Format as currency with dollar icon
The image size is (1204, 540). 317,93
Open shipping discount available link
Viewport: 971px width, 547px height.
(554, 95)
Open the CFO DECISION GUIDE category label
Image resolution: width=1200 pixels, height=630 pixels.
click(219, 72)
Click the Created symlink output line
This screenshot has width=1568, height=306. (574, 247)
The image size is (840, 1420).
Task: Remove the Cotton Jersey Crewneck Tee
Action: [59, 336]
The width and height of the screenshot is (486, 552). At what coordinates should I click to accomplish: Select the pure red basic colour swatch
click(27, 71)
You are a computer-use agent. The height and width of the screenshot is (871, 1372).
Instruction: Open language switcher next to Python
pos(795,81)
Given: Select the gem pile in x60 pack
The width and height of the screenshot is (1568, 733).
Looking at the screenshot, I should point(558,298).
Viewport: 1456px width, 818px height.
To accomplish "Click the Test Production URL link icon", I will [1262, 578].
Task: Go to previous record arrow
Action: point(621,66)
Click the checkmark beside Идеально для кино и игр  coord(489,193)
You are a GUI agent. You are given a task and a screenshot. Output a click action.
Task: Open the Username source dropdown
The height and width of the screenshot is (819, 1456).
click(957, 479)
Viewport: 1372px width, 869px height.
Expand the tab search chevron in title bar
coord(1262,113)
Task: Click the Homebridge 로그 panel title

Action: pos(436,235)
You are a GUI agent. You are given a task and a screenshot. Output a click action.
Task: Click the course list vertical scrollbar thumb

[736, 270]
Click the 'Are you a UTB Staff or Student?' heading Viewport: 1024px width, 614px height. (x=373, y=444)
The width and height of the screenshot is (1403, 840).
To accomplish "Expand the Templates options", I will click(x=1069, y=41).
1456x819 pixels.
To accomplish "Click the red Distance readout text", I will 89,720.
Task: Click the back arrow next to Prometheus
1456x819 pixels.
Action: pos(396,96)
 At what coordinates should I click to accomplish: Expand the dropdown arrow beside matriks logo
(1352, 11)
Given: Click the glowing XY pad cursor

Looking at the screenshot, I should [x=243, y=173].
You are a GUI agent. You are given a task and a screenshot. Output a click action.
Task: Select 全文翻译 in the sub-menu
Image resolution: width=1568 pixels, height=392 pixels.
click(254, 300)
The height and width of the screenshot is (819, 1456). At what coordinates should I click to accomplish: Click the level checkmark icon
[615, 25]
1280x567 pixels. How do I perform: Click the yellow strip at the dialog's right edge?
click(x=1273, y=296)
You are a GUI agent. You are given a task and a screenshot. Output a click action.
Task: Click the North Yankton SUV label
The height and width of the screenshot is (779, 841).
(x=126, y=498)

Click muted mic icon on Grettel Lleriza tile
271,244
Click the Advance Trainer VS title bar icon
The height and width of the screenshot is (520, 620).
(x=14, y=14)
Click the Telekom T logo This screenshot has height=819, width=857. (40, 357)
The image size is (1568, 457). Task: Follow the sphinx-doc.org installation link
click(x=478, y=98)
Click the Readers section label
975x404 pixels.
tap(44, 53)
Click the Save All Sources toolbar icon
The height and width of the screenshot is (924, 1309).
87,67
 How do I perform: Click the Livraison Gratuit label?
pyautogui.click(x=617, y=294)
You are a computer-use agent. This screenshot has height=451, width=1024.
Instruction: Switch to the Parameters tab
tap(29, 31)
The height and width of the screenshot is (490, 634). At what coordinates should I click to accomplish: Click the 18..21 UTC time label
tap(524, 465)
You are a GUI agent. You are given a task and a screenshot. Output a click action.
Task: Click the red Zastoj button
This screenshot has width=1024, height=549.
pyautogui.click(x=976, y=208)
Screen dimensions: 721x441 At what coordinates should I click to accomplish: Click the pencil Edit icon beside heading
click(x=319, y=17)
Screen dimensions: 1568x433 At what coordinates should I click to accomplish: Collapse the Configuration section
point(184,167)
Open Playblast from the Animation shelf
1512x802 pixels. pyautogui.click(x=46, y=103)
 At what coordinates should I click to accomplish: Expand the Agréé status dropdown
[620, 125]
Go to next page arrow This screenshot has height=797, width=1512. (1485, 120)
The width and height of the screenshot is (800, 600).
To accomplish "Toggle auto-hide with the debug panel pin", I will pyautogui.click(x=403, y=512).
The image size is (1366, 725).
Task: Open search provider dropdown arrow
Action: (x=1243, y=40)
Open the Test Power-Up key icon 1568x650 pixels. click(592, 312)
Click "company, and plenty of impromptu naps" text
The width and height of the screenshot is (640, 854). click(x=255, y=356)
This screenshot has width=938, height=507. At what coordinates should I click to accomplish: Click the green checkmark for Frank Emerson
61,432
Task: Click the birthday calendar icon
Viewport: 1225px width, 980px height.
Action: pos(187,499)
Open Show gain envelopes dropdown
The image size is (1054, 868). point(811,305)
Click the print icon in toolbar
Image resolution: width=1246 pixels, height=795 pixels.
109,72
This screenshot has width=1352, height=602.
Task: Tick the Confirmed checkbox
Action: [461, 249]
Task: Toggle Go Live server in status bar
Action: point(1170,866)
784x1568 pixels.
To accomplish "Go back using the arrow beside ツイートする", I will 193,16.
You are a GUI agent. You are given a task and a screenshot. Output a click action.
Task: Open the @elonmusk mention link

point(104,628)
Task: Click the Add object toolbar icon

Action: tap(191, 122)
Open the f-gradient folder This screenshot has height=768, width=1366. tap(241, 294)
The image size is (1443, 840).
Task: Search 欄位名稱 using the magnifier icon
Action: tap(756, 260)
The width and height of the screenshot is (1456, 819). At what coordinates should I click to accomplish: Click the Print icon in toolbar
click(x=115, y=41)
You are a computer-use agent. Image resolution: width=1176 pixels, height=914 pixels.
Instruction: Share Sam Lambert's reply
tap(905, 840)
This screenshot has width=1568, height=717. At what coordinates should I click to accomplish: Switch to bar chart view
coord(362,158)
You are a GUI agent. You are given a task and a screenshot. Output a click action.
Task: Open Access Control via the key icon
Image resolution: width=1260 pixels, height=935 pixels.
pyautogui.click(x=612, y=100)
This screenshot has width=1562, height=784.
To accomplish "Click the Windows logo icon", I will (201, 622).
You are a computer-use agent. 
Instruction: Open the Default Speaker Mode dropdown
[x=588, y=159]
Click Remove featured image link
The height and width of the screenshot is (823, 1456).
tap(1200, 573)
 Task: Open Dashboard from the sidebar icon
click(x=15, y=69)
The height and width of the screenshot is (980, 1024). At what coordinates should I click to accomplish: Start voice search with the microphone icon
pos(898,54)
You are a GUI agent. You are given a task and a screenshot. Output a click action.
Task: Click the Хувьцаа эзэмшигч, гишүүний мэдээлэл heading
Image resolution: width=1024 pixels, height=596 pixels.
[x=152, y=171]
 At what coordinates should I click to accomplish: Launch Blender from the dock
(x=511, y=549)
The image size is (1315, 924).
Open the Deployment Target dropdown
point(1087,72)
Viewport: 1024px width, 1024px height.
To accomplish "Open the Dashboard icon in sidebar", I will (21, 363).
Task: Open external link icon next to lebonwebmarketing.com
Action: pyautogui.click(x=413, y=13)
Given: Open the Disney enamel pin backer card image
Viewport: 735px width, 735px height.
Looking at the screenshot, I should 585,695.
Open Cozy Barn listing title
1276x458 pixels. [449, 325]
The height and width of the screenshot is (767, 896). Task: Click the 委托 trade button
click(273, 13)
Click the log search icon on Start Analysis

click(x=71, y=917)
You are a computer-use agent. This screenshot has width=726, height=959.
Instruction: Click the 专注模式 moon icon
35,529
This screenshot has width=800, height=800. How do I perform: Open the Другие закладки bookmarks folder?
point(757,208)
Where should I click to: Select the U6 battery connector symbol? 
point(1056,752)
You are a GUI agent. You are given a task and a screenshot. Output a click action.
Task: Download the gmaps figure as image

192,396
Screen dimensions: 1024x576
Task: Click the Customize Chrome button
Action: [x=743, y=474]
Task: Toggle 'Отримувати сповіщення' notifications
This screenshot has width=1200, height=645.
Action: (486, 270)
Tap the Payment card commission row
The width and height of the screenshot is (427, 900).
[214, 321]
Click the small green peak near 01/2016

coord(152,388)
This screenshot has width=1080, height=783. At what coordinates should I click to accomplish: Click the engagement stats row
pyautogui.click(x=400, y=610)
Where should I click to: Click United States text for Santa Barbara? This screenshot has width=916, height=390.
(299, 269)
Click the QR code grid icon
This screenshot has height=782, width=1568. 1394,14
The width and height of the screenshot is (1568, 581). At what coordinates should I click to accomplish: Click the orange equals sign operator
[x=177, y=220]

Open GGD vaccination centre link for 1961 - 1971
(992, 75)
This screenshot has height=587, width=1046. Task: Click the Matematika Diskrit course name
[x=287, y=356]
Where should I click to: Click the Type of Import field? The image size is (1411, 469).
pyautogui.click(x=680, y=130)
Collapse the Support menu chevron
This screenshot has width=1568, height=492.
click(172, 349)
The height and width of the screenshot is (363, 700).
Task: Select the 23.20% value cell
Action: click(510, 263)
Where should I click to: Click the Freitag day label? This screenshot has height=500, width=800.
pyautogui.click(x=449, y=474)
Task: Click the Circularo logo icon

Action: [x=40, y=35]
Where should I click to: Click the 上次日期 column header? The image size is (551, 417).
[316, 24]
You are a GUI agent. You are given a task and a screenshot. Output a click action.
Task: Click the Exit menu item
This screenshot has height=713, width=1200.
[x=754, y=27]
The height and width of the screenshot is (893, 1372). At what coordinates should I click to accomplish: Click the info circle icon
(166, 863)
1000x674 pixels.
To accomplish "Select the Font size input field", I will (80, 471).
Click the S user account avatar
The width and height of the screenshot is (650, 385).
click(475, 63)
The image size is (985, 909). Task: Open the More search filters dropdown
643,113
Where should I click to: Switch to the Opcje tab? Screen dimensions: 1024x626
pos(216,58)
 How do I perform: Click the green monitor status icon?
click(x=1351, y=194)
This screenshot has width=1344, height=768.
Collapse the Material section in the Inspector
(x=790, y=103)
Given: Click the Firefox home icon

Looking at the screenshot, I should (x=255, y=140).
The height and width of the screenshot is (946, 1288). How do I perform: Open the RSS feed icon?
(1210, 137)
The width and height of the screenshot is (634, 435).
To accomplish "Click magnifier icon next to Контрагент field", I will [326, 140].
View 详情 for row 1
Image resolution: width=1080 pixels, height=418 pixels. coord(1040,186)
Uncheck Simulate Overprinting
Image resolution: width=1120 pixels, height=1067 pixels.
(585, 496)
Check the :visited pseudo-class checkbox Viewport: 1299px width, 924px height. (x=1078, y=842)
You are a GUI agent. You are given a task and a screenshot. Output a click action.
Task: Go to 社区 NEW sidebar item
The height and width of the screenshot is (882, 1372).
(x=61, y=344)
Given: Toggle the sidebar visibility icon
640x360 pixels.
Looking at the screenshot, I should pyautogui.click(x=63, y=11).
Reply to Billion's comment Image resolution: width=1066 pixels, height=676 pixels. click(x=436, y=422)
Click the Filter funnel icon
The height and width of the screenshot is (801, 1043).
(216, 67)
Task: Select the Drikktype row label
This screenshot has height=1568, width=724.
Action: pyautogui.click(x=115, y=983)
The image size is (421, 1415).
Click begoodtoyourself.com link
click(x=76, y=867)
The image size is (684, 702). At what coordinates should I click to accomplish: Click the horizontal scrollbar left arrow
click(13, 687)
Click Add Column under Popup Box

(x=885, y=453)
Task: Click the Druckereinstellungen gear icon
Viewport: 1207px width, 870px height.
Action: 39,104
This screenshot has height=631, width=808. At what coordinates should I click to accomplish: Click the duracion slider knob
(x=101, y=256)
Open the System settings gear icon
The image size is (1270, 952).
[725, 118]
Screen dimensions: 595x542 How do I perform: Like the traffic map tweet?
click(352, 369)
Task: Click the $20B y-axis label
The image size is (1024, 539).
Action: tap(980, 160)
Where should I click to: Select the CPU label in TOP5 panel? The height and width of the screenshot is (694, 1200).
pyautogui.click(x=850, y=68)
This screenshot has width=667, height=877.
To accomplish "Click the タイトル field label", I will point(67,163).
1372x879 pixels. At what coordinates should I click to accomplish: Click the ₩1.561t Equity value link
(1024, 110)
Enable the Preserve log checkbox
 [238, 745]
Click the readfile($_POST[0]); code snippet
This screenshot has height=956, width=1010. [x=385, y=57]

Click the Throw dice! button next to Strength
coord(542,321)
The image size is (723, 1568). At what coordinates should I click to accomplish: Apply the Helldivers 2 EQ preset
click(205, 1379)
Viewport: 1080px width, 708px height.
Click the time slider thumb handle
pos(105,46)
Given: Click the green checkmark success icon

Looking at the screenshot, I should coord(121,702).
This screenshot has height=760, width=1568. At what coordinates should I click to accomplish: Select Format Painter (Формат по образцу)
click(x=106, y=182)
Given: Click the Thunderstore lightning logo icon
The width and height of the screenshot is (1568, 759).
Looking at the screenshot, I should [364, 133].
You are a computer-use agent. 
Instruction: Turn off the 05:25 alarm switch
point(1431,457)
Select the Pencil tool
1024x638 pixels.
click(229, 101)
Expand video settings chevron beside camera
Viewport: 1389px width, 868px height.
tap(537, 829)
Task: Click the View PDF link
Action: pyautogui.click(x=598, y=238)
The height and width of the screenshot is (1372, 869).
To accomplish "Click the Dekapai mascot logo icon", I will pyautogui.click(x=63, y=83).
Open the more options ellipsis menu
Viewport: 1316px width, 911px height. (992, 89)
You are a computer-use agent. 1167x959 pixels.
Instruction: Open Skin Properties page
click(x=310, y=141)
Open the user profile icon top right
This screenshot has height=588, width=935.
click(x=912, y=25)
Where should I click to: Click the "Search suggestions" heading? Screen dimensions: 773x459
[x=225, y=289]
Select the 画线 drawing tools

_Requirements_:
Please reproduce every line from the one containing "The width and height of the screenshot is (486, 552)." up to and including the one containing "pos(795,81)", and give only those lines. Multiply each coordinate in the answers by 1.2, round it to a whole number with halves going up, and leave all other numbers unchanged.

_Exercise output_:
The width and height of the screenshot is (486, 552). At what coordinates should I click to accomplish: Select the pure red basic colour swatch
click(32, 85)
You are a computer-use agent. The height and width of the screenshot is (871, 1372).
Instruction: Open language switcher next to Python
pos(954,97)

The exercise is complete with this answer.